Weird in 10.2.6
I don't know if this has been already discussed or if it is an earlier problem, but I have seen it under 10.2.6. What happens: in machines that run for long time without reboot, the Finder may refuse leave the user to move items (documents or folders) on the desktop. This behaviour is accompanied by inability to keep recent items (applications and documents). I don't know if this is a side effect or the real cause. Furthermore, in "System Preferences -> General", the system sets to zero the number of recent items, and, even if it leaves you to change that, it does not retain the changes and forgets completely the recent items. Finally, launch times for applications are x3 or x4 than normal. A reboot cleans of course things up.

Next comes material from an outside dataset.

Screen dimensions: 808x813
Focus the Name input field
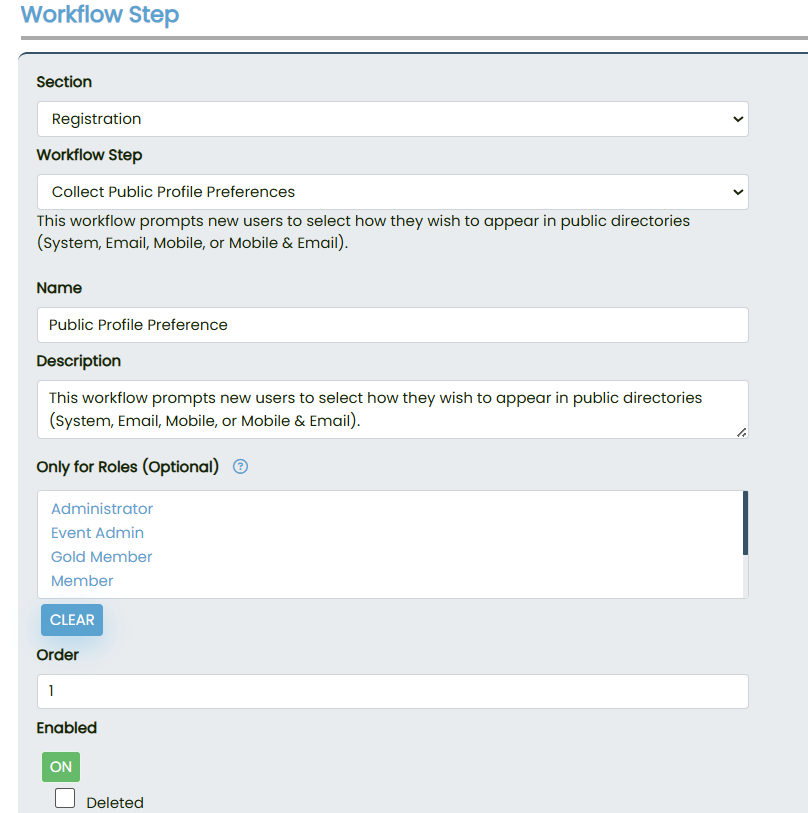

I would like however to learn what causes these problems and if there is some way to revert the system to its normal state without rebooting.
Thanks,
PB
Thanks,
PB
Comments
Originally posted by PB
I don't know if this has been already discussed or if it is an earlier problem, but I have seen it under 10.2.6. What happens: in machines that run for long time without reboot, the Finder may refuse leave the user to move items (documents or folders) on the desktop. This behaviour is accompanied by inability to keep recent items (applications and documents). I don't know if this is a side effect or the real cause. Furthermore, in "System Preferences -> General", the system sets to zero the number of recent items, and, even if it leaves you to change that, it does not retain the changes and forgets completely the recent items. Finally, launch times for applications are x3 or x4 than normal. A reboot cleans of course things up. I would like however to learn what causes these problems and if there is some way to revert the system to its normal state without rebooting.
Thanks,
PB
Al least the Finder move/copy issue is real!
Originally posted by giant
did you try repairing permissions in disk utility?
Yes, nothing changed after that though.
Originally posted by torifile
Do you have panther installed on another drive?
No, I am talking about proper and clean Jaguar installations, without any system hacks or other operating systems on partitions or separate drives.
Do you notice that you have more after a reboot?
Sounds like a memory leak to me.
Originally posted by Kickaha
How much free space do you have on your drive?
More than 15 GB.
Quote:
Do you notice that you have more after a reboot?
Sometimes, but this is expected as erasing of the swapfiles occurs after a reboot.
Quote:
Sounds like a memory leak to me.
Perhaps, but where? Finder, SystemUIServer, Window Manager?